> _Your tasks_
#1 Answer these questions using the decision excerpt:
(a) On what date did the Medical Board issue a Notice of Automatic Suspension of License?
(b) How many months of incarceration did the District Court impose at the sentencing hearing after remand?
(c) For at least how many years must the Secretary exclude an individual convicted of a crime that requires mandatory exclusion?
#2 Reproduce word for word the part of the decision excerpt from "15. On December 10, 2018, the" up to and including "Ex. 5 at 1-3.".

> _Extract to read_
****************
15. On December 10, 2018, the Medical Board commenced an action to revoke or suspend Petitioner’s medical license in California based on his conviction in the District Court as well as the underlying misconduct that Petitioner engaged in that served as the factual basis for the conviction.  IG Ex. 5 at 4-11.

16. On December 21, 2018, the Medical Board issued a Notice of Automatic Suspension of License.  That notice indicated Petitioner’s medical license was suspended based on the conviction before the District Court as well as his incarceration.  IG Ex. 5 at 1-3.

17. Petitioner appealed the District Court’s conviction and sentence to the Ninth Circuit.  On September 11, 2019, the Ninth Circuit upheld Petitioner’s conviction but remanded the case for resentencing so that the District Court could recalculate the total loss amount suffered by the California Workers’ Compensation Program based on the criminal conduct.  Departmental Appeals Board (DAB) E-File document # 22a.

18. The Ninth Circuit concluded that “[t]he great weight of the evidence introduced at trial demonstrated that [Petitioner] made payments only for referral of patients”

Page 6

and “[t]he testimony of [Petitioner’s] co-conspirators at trial sufficed to support the jury’s determination that [Petitioner] made payments for referral of workers’ compensation patients in violation of federal and state law.”  DAB E-File document # 22a at 3-4.

19. On October 27, 2020, the District Court held a sentencing hearing after remand.  P. Ex. 1.  The District Court sentenced Petitioner to 48-months of incarceration, which was double the maximum length of incarceration called for under sentencing guidelines. P. Ex. 1 at 41-42.

VI. Conclusions of Law and Analysis

The Secretary of Health and Human Services (Secretary) must exclude an individual from participation in all federally funded health care programs when that individual:

has been convicted for an offense which occurred after August 21, 1996, under Federal or State law, in connection with the delivery of a health care item or service . . . of a criminal offense consisting of a felony relating to fraud, theft, embezzlement, breach of fiduciary responsibility, or other financial misconduct.

42 U.S.C. § 1320a-7(a)(3). 

Therefore, for the purposes of this case, the three essential elements to support a mandatory exclusion are:  (1) the excluded individual must have been convicted of a felony offense for conduct that occurred after August 21, 1996; (2) the felony offense must be in connection with the delivery of a health care item or service; and (3) the felony conviction must have been related to fraud, theft, embezzlement, breach of fiduciary responsibility, or other financial misconduct.  42 C.F.R. § 1001.101(c)(1).

If an individual has been convicted of a crime that requires mandatory exclusion, then the Secretary must exclude the individual for at least five years.  42 U.S.C. § 1320a‑7(c)(3)(B).  To implement this provision, the Secretary established, by regulation, a list of aggravating and mitigating factors that must be considered when determining whether the length of a mandatory exclusion should exceed five years.  See 42 C.F.R. § 1001.102.
****************
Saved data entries

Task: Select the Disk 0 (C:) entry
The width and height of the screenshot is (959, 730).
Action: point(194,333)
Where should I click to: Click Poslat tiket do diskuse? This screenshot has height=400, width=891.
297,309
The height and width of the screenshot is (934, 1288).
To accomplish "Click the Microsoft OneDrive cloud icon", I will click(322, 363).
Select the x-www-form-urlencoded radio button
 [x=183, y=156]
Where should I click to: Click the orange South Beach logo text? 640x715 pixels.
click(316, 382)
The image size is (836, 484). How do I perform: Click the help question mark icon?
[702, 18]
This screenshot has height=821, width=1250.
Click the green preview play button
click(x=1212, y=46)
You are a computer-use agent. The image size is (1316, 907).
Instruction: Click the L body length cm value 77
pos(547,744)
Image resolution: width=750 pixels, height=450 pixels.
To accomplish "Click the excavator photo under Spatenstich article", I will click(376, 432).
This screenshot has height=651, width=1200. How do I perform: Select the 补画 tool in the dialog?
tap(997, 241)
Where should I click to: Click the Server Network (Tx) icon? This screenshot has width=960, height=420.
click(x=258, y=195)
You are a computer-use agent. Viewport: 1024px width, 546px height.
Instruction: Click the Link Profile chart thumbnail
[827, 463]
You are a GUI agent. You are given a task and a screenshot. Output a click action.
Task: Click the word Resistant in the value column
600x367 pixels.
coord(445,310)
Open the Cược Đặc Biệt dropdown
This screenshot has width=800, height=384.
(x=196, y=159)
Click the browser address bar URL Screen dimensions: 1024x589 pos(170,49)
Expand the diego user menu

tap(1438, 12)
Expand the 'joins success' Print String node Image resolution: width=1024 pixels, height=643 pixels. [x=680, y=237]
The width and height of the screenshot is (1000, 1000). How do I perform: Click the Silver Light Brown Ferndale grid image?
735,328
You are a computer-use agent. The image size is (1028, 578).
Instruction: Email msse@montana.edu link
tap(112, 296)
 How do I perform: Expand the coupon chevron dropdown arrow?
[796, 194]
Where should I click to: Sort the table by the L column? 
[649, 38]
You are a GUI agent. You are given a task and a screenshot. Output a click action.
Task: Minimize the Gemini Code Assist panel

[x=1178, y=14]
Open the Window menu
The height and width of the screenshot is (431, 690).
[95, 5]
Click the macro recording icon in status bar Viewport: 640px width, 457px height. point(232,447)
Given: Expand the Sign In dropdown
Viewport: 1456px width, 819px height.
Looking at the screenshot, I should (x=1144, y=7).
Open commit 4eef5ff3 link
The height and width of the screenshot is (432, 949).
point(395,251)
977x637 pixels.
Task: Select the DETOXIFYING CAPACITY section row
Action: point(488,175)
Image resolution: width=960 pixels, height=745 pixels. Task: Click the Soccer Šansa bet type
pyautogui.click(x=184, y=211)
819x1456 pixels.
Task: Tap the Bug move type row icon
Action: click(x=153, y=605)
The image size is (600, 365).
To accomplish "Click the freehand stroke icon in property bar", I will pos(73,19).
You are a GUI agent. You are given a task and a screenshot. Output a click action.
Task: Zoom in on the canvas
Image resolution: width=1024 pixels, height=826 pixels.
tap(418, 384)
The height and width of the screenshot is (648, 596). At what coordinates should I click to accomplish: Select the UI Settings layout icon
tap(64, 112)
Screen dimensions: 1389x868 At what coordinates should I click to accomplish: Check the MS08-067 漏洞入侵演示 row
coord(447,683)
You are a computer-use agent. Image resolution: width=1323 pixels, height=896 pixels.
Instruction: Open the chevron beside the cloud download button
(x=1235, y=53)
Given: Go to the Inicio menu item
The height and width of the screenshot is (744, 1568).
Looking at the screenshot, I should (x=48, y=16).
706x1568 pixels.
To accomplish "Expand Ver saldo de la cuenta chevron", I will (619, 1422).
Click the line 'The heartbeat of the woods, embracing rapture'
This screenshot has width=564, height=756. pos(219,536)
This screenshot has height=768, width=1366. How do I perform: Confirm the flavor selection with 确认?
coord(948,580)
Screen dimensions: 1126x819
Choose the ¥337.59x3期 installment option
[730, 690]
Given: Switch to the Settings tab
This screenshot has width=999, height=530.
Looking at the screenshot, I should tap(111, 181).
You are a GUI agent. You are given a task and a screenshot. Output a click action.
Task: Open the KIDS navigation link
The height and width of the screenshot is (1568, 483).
****************
> _Answers in order_
#1
(a) December 21, 2018
(b) 48 months
(c) Five years

#2
15. On December 10, 2018, the Medical Board commenced an action to revoke or suspend Petitioner’s medical license in California based on his conviction in the District Court as well as the underlying misconduct that Petitioner engaged in that served as the factual basis for the conviction.  IG Ex. 5 at 4-11.

16. On December 21, 2018, the Medical Board issued a Notice of Automatic Suspension of License.  That notice indicated Petitioner’s medical license was suspended based on the conviction before the District Court as well as his incarceration.  IG Ex. 5 at 1-3.